WORK TO BE COMPLETED.
Your answer should hold exactly the lines below from the line with "Task: Expand the Sketches folder" through the line with "This screenshot has", both included, and no pictures at all.

** RECORDS TO USE follows **

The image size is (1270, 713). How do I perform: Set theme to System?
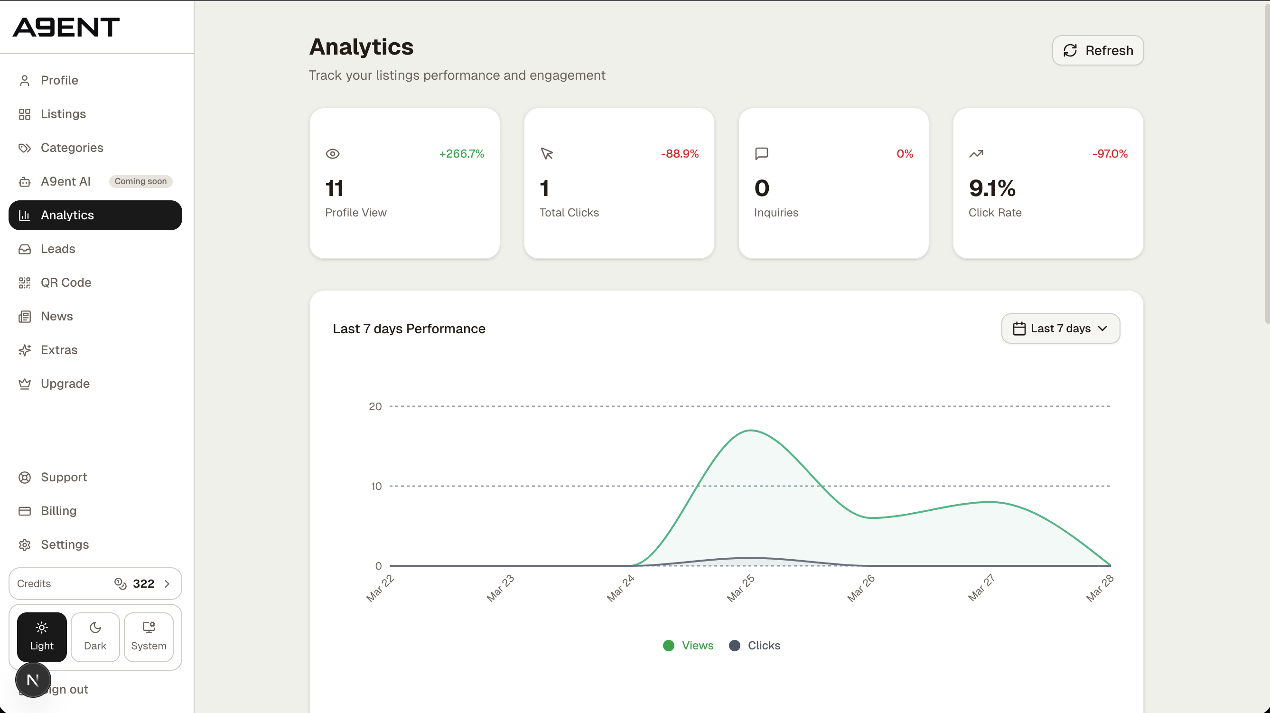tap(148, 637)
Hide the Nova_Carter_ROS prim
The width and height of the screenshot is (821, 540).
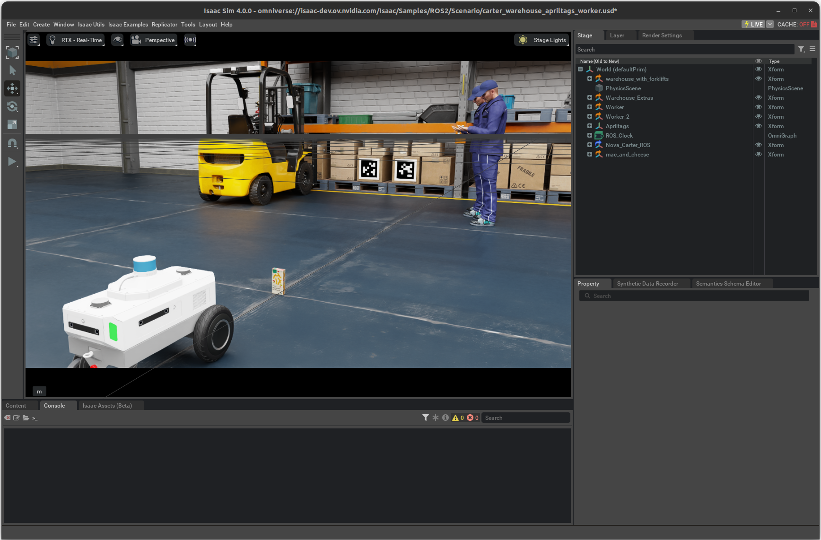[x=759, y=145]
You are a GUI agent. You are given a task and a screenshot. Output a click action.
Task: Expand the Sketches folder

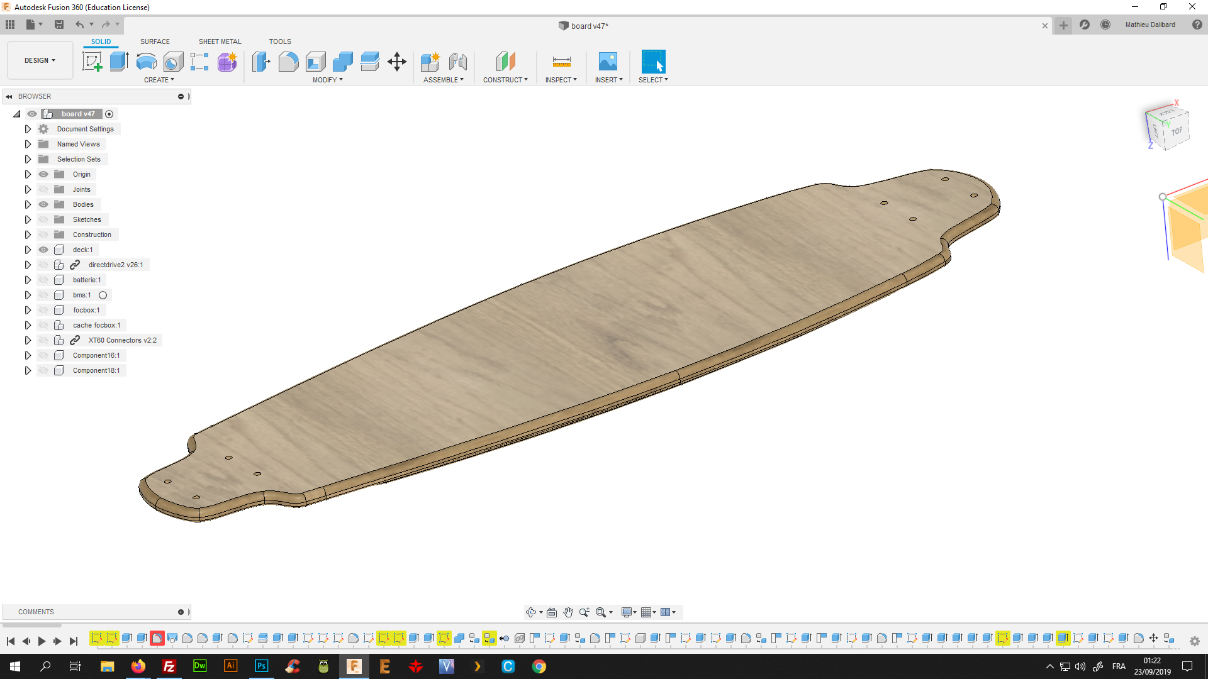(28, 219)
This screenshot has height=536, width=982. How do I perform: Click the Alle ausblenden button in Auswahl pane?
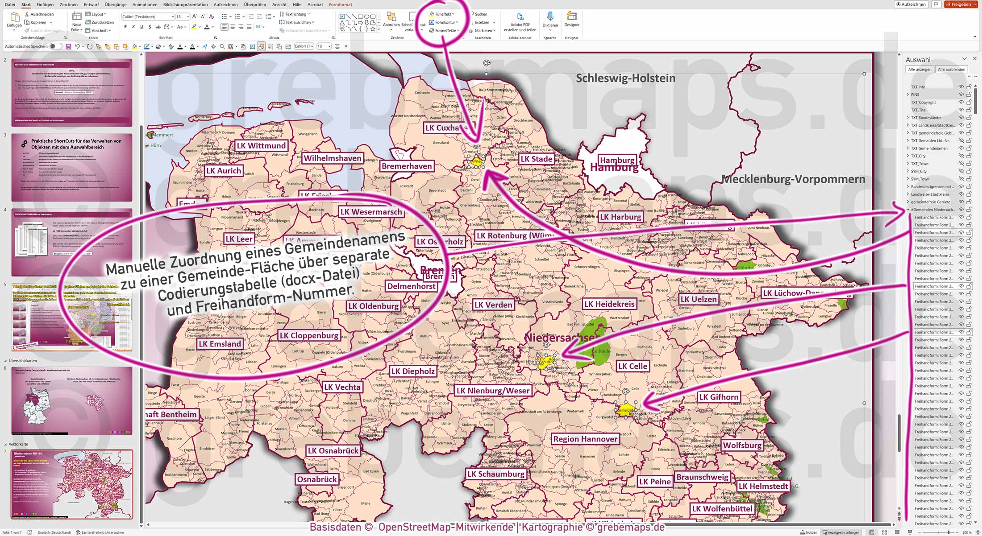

** End of RECORDS TO USE **
** RECORDS TO USE follows **

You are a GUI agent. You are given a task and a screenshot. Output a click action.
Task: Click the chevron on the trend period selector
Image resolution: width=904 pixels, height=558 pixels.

** End of RECORDS TO USE **
** RECORDS TO USE follows **

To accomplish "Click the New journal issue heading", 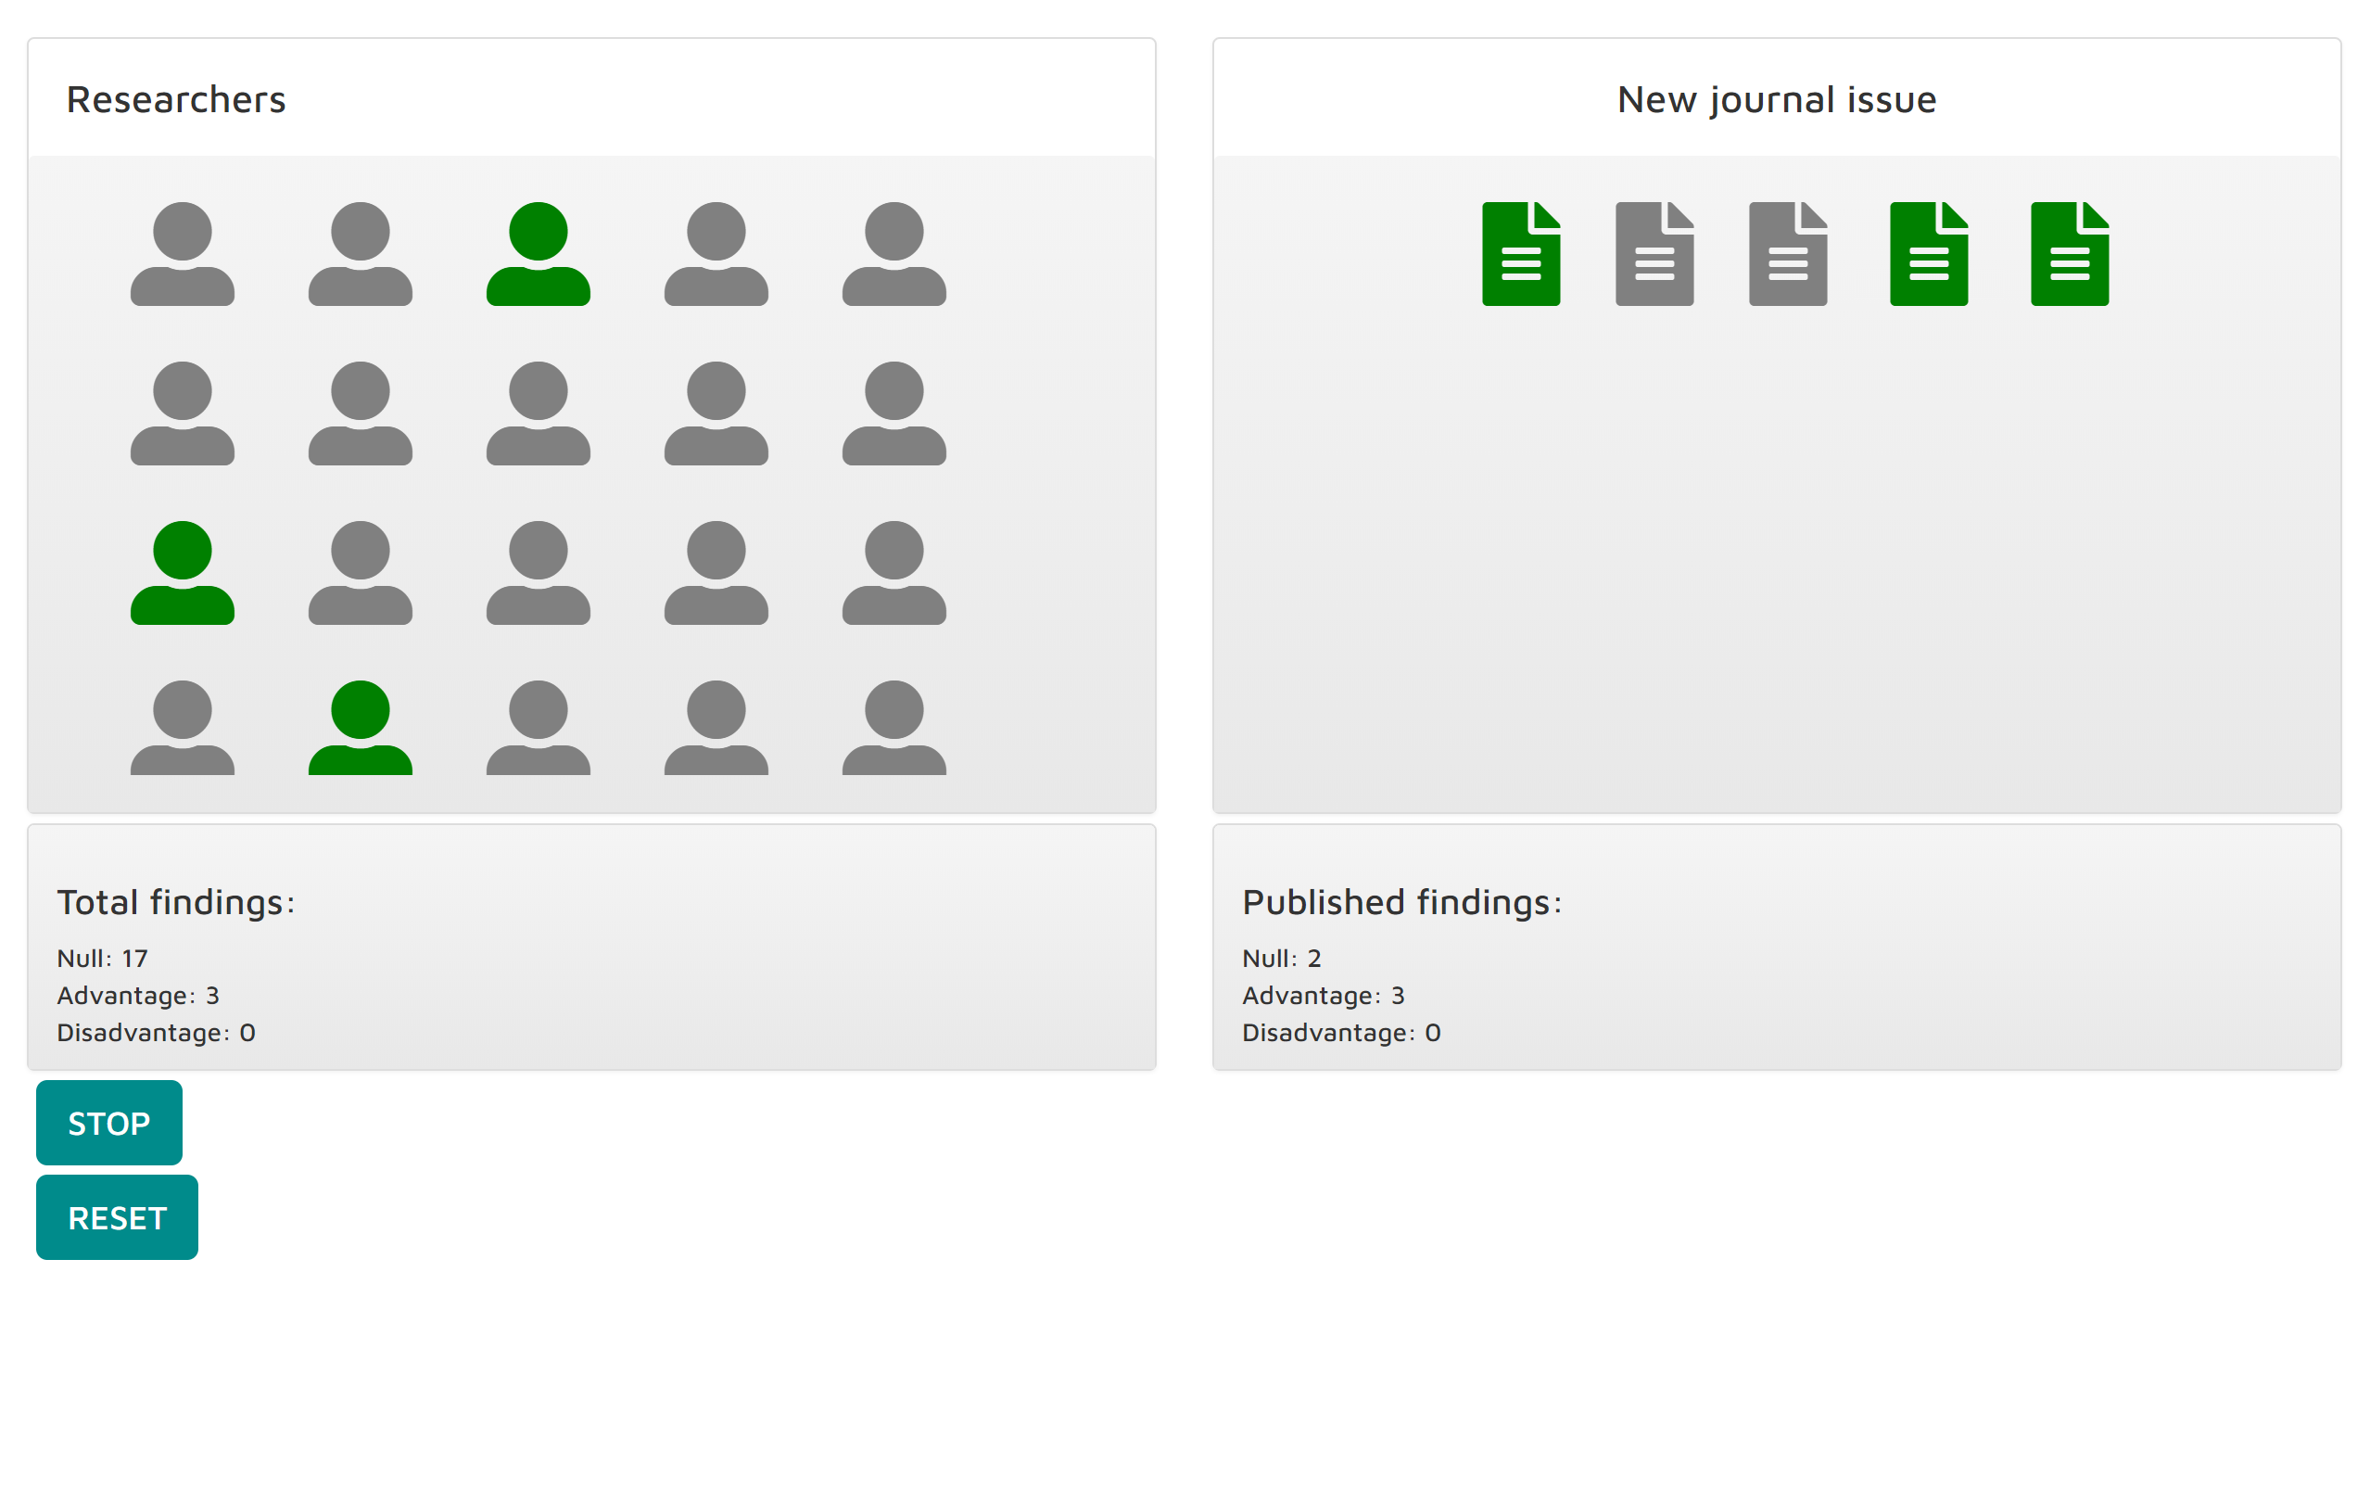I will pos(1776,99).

** End of RECORDS TO USE **

EXERCISE RESPONSE.
Task: Expand the Sketches folder

(28, 219)
This screenshot has height=536, width=982. How do I perform: Click the Alle ausblenden button in Auswahl pane?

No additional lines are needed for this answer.